2019 Piedra Negra Gran Lurton White

This is one of Argentina’s iconic white wines. Made by Lurton, a French company owned by the brothers Francois and Jacques, they saw Argentina’s potential as early as the 1980’s and started planting grapes one of the Uco Valley’s IG regions Los Chacayes. The wine is a blend of 90% Tockaij and 10% Sauvignon Blanc fermented in barrel without malolactic fermentation. It is aged on the lees with frequent battonage in 3-year-old oak barrels. The wine is remarkably fresh and delicate with stone fruit showing hints of peach with a nice oily finish.

2017 Catena Appellation Cabernet Franc

This is a very affordable way to see the enormous potential that is Argentine Cabernet Franc. The Catena Estate originally founded in 1902 is today owned by Nicolás Catena one of Argentina’s best- known producers. This was a revelation; it is very light in style with lovely raspberry flavours. The wine is aged in new French barriques for 12 months. I loved it; the lighter style will appeal to those who prefer less powerful reds. It had lots of light refreshing summer fruit, yet with a defined structure. I would completely recommend this for a restaurant list and be prepared to see the customer come back for more.

2016 Zorzal Eggo Bonarda

The origins of this grape are French and not Italian as is usually assumed. It is believed to have come from the Savoie region in France and migrated to North and South America in the 19th century. This is a very easy varietal to drink, it makes wine that is soft, jammy and juicy and not unlike a good Beaujolais in style, specially the “cab mac” version. However, Bonarda is also capable of producing a much more serious wine. This is a serious Bonarda, the Zorzal winery is owned by four young brothers and the key to the quality of this wine is early harvesting to maintain the acidity and freshness of the grapes. The grapes are from 60 years old vineyards located in the area of La Arboleda, in Tupungato. Eggo as its name indicates is fermented in concrete eggs, using wild yeasts and whole bunch maceration. They also use less de-stemming to retain some of the greenness, which means that the wine is not over ripe. 2016 was quite a wet vintage but this wine has wonderful blueberry flavours with a nice tannic edge. A grape with a great future, especially in the hands of the Zorzal brothers. A must try.

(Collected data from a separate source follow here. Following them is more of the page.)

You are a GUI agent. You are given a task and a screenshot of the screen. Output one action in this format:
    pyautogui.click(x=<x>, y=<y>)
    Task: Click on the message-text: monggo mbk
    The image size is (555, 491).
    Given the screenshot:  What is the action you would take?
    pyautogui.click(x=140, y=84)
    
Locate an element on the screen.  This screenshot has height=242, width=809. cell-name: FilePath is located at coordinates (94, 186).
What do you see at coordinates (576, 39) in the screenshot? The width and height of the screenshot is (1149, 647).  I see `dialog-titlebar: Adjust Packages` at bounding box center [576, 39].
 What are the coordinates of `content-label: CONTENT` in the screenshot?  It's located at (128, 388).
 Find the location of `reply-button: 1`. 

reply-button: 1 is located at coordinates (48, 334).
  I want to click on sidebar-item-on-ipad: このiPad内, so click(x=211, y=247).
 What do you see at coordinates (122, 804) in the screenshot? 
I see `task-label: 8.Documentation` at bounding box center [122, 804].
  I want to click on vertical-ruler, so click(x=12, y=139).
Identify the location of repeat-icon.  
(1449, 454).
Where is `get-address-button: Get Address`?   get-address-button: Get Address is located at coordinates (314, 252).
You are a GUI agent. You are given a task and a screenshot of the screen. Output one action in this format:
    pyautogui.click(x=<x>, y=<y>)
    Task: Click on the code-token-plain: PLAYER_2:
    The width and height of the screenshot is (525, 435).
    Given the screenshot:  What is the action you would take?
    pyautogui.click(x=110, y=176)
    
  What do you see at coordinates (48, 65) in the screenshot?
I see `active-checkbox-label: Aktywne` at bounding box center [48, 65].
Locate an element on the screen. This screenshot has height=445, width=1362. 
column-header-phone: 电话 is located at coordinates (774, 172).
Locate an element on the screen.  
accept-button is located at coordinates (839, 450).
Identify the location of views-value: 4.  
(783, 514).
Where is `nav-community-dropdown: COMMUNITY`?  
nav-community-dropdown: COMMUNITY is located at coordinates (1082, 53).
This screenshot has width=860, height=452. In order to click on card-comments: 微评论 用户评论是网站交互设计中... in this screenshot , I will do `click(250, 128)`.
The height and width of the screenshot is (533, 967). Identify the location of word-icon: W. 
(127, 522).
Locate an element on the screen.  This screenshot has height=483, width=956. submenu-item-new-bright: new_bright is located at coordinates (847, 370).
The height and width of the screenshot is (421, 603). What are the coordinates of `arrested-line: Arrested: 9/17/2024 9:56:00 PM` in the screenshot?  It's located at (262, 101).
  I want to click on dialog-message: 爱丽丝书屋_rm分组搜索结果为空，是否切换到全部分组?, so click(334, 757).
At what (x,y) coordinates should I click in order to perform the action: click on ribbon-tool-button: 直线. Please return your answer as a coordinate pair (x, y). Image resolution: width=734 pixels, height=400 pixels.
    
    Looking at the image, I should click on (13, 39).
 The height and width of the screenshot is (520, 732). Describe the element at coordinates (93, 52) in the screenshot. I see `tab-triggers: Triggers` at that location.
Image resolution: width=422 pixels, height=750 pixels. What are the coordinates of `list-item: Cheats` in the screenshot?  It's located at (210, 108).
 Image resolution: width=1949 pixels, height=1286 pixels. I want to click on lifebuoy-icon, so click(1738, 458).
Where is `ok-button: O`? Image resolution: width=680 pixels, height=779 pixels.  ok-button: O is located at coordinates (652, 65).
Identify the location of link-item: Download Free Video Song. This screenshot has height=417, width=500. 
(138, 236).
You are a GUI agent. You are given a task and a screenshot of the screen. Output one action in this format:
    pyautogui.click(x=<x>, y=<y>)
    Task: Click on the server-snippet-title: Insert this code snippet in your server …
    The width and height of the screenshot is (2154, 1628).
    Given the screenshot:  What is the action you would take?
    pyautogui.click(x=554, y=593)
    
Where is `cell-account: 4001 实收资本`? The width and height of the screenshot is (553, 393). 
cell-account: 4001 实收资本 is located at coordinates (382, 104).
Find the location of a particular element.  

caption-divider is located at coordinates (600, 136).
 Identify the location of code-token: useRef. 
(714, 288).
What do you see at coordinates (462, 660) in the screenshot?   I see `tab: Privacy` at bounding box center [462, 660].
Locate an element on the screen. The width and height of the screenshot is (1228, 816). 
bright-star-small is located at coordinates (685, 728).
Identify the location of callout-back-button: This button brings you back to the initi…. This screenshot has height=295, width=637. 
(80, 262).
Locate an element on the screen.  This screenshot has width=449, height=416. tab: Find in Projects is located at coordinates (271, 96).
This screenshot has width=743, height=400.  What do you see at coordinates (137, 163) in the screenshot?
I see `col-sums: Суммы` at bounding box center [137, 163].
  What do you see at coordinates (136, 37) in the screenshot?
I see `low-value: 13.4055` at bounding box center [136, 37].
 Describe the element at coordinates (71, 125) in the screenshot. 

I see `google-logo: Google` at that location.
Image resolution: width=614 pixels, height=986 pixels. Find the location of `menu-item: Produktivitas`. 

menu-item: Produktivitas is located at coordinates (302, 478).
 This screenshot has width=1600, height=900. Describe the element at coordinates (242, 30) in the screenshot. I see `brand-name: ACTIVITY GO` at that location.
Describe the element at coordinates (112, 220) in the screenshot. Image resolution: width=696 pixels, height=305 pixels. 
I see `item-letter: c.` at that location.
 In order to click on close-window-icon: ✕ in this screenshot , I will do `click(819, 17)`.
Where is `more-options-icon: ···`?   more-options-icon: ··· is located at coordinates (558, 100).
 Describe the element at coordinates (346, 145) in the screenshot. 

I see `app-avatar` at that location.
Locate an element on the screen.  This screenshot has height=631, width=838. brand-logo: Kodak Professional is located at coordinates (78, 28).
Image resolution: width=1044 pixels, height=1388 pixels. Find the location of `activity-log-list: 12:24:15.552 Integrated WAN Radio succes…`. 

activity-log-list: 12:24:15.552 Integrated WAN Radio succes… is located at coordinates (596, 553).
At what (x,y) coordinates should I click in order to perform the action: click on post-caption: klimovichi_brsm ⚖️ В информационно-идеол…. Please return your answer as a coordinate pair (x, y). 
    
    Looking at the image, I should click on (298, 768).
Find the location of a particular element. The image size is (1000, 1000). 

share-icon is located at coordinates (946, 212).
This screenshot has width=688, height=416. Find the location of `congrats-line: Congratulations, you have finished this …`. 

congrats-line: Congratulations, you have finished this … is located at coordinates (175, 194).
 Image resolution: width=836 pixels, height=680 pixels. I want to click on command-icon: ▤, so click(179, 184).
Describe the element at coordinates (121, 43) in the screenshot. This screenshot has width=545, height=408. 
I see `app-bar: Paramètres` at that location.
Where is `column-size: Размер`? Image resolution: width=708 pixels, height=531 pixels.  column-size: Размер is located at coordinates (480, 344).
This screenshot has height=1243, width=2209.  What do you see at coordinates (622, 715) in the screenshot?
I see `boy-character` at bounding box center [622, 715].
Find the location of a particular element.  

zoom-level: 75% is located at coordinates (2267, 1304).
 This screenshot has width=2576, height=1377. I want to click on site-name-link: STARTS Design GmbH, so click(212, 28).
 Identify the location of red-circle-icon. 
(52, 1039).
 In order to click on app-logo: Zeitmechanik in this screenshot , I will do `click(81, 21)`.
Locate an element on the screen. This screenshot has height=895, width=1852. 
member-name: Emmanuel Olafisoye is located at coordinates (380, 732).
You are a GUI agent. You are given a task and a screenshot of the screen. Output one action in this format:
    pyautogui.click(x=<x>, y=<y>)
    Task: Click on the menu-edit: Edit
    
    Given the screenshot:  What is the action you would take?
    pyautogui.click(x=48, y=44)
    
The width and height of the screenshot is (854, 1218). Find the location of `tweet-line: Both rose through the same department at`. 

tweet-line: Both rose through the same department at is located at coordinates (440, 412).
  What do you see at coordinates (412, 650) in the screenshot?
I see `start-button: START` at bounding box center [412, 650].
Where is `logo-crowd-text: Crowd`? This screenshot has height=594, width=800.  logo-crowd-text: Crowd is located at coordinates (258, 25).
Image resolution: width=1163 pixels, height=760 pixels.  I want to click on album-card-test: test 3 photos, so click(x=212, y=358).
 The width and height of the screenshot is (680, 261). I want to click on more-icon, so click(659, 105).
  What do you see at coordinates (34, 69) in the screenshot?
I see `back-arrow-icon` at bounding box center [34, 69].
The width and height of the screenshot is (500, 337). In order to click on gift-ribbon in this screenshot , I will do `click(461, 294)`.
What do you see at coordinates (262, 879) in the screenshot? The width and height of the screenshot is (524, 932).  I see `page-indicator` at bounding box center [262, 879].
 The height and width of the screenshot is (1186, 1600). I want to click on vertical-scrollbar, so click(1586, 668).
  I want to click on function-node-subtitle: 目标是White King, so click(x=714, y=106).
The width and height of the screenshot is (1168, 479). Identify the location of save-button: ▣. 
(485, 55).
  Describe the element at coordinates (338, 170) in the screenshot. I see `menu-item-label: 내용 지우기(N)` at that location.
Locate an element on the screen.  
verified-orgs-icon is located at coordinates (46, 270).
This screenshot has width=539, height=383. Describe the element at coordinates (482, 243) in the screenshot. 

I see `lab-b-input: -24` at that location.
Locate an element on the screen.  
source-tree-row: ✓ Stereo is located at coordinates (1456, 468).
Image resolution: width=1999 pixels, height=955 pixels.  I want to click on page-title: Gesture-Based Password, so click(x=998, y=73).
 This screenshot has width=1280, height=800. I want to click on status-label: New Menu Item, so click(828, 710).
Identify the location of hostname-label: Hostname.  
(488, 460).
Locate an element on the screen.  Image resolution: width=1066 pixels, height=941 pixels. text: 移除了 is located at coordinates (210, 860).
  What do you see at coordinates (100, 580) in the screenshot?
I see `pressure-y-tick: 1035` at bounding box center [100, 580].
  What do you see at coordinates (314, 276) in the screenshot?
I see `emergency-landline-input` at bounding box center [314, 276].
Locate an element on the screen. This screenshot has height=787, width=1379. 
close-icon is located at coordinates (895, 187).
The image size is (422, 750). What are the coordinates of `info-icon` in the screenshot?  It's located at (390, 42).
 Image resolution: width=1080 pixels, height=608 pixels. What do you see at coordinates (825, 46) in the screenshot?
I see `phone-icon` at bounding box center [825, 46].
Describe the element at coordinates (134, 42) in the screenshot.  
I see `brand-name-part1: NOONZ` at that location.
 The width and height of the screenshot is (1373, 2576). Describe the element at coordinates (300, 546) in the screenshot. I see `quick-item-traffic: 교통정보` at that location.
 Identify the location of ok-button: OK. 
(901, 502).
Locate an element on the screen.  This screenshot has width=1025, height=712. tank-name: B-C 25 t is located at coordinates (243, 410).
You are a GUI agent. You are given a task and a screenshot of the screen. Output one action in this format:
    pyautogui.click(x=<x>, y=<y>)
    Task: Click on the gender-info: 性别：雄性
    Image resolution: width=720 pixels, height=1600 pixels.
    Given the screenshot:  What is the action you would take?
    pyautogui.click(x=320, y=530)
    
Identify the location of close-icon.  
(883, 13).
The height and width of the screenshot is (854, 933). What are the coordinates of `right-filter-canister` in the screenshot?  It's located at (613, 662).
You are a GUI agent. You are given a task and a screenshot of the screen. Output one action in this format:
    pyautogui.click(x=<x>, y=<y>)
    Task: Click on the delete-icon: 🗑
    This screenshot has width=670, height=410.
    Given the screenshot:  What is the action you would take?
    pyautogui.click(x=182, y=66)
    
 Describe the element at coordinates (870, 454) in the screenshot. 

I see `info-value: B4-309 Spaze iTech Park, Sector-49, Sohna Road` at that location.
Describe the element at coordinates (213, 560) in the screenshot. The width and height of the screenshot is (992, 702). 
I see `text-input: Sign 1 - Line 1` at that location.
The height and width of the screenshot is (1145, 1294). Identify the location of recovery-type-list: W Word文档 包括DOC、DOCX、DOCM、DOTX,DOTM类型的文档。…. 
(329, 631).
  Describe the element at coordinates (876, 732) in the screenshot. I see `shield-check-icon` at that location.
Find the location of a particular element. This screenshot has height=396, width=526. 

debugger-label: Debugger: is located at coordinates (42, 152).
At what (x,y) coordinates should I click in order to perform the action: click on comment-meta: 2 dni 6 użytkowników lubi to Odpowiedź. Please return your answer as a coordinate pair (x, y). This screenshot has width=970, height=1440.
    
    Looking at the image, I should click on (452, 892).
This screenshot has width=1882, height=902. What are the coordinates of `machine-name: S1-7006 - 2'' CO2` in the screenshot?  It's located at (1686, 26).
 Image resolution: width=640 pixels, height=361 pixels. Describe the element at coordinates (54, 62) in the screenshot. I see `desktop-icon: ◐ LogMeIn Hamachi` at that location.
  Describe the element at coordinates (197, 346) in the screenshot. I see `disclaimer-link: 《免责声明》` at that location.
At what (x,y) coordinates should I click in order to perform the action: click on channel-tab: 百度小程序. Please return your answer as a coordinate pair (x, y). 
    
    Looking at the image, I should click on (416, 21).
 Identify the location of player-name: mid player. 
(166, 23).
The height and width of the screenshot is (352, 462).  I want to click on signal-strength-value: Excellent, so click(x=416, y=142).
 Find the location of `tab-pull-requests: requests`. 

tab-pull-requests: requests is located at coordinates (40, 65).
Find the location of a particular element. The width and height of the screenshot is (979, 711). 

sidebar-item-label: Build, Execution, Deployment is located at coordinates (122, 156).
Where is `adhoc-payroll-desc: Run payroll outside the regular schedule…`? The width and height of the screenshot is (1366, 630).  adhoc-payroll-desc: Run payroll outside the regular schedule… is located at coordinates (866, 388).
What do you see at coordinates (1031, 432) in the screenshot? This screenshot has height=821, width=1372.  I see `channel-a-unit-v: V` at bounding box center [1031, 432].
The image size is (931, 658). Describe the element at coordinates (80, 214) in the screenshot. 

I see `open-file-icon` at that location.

2017 Zuccardi Concreto Malbec

Argentine Malbec came from Bordeaux in 1853, it was brought by Aimé Pouget and arrived in Argentina before Phylloxera, so the original clone was French. Jose Zuccardi first planted vineyards in Uco Valley in 1963 and were pioneers of new irrigation systems in the region. Today the business is run by his son Sebastian. The fruit for this wine is sourced from a cooler part of the Uco Valley and 2017 was a low yield vintage, but of excellent quality. Whole bunch fermentation in concrete tanks using natural yeasts really show the terroir of the vineyards. The wine takes its texture not from wood but from the chalk soils the grapes were grown on. This is a tense nervous, pure electric wine which oozes class. A Malbec with attitude, elegant and edgy.